__EXERCISE TASK__
Update the lines below by changing each "Instruction" to "Command", leaving everything else untouched.

[BEGIN]

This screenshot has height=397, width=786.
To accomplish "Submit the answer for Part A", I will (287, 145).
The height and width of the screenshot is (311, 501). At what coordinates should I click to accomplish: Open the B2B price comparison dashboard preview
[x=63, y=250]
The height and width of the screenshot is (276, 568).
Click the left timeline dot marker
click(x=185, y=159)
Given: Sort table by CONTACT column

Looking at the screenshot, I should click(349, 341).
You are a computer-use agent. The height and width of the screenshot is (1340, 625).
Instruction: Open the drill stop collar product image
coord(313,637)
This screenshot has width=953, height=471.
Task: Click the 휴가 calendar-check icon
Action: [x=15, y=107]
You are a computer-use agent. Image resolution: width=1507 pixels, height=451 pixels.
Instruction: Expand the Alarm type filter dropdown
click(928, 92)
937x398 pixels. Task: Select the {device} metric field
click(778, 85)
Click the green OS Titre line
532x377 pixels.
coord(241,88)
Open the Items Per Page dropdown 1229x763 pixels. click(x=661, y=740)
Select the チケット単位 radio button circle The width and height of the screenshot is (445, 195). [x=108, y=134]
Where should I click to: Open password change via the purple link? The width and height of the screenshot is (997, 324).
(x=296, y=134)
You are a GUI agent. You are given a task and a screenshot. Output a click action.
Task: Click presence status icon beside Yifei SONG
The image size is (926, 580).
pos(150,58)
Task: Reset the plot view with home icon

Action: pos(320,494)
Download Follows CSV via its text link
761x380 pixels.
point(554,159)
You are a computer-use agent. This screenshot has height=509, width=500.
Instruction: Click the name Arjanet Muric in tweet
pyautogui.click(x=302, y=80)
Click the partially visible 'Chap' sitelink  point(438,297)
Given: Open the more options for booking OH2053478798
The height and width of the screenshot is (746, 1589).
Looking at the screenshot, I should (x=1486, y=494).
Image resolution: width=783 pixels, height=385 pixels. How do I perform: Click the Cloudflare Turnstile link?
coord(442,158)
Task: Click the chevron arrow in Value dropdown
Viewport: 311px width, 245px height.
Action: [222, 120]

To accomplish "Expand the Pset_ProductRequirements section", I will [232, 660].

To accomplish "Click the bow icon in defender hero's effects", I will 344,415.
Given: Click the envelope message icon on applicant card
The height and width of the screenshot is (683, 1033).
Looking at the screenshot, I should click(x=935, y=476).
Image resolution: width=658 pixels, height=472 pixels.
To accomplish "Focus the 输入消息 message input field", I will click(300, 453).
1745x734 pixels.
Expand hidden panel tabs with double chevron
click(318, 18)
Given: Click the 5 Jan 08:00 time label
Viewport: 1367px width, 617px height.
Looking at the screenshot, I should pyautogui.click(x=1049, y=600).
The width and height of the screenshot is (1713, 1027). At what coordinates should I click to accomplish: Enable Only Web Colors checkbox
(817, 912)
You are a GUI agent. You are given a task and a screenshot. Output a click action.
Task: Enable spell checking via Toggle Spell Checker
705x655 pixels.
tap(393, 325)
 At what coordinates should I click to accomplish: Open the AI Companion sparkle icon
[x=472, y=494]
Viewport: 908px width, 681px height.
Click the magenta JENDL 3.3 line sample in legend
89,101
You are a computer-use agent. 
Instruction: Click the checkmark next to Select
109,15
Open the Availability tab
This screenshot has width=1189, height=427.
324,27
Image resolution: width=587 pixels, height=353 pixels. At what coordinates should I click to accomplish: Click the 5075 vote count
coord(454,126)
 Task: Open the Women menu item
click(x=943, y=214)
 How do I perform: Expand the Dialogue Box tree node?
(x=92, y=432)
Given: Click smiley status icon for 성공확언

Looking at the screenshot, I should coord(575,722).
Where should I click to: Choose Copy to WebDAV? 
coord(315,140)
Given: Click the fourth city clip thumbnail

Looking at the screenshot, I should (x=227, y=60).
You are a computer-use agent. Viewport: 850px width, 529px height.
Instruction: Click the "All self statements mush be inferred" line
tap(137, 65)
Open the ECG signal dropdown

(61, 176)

[END]

__EXPECTED ANSWER__
This screenshot has height=397, width=786.
To accomplish "Submit the answer for Part A", I will (287, 145).
The height and width of the screenshot is (311, 501). At what coordinates should I click to accomplish: Open the B2B price comparison dashboard preview
[x=63, y=250]
The height and width of the screenshot is (276, 568).
Click the left timeline dot marker
click(x=185, y=159)
Given: Sort table by CONTACT column

Looking at the screenshot, I should click(349, 341).
You are a computer-use agent. The height and width of the screenshot is (1340, 625).
Command: Open the drill stop collar product image
coord(313,637)
This screenshot has width=953, height=471.
Task: Click the 휴가 calendar-check icon
Action: [x=15, y=107]
You are a computer-use agent. Image resolution: width=1507 pixels, height=451 pixels.
Command: Expand the Alarm type filter dropdown
click(928, 92)
937x398 pixels. Task: Select the {device} metric field
click(778, 85)
Click the green OS Titre line
532x377 pixels.
coord(241,88)
Open the Items Per Page dropdown 1229x763 pixels. click(x=661, y=740)
Select the チケット単位 radio button circle The width and height of the screenshot is (445, 195). [x=108, y=134]
Where should I click to: Open password change via the purple link? The width and height of the screenshot is (997, 324).
(x=296, y=134)
You are a GUI agent. You are given a task and a screenshot. Output a click action.
Task: Click presence status icon beside Yifei SONG
The image size is (926, 580).
pos(150,58)
Task: Reset the plot view with home icon

Action: pos(320,494)
Download Follows CSV via its text link
761x380 pixels.
point(554,159)
You are a computer-use agent. This screenshot has height=509, width=500.
Command: Click the name Arjanet Muric in tweet
pyautogui.click(x=302, y=80)
Click the partially visible 'Chap' sitelink  point(438,297)
Given: Open the more options for booking OH2053478798
The height and width of the screenshot is (746, 1589).
Looking at the screenshot, I should (x=1486, y=494).
Image resolution: width=783 pixels, height=385 pixels. How do I perform: Click the Cloudflare Turnstile link?
coord(442,158)
Task: Click the chevron arrow in Value dropdown
Viewport: 311px width, 245px height.
Action: [222, 120]

To accomplish "Expand the Pset_ProductRequirements section", I will [232, 660].

To accomplish "Click the bow icon in defender hero's effects", I will 344,415.
Given: Click the envelope message icon on applicant card
The height and width of the screenshot is (683, 1033).
Looking at the screenshot, I should click(x=935, y=476).
Image resolution: width=658 pixels, height=472 pixels.
To accomplish "Focus the 输入消息 message input field", I will click(300, 453).
1745x734 pixels.
Expand hidden panel tabs with double chevron
click(318, 18)
Given: Click the 5 Jan 08:00 time label
Viewport: 1367px width, 617px height.
Looking at the screenshot, I should pyautogui.click(x=1049, y=600).
The width and height of the screenshot is (1713, 1027). At what coordinates should I click to accomplish: Enable Only Web Colors checkbox
(817, 912)
You are a GUI agent. You are given a task and a screenshot. Output a click action.
Task: Enable spell checking via Toggle Spell Checker
705x655 pixels.
tap(393, 325)
 At what coordinates should I click to accomplish: Open the AI Companion sparkle icon
[x=472, y=494]
Viewport: 908px width, 681px height.
Click the magenta JENDL 3.3 line sample in legend
89,101
You are a computer-use agent. 
Command: Click the checkmark next to Select
109,15
Open the Availability tab
This screenshot has width=1189, height=427.
324,27
Image resolution: width=587 pixels, height=353 pixels. At what coordinates should I click to accomplish: Click the 5075 vote count
coord(454,126)
 Task: Open the Women menu item
click(x=943, y=214)
 How do I perform: Expand the Dialogue Box tree node?
(x=92, y=432)
Given: Click smiley status icon for 성공확언

Looking at the screenshot, I should coord(575,722).
Where should I click to: Choose Copy to WebDAV? 
coord(315,140)
Given: Click the fourth city clip thumbnail

Looking at the screenshot, I should (x=227, y=60).
You are a computer-use agent. Viewport: 850px width, 529px height.
Command: Click the "All self statements mush be inferred" line
tap(137, 65)
Open the ECG signal dropdown

(61, 176)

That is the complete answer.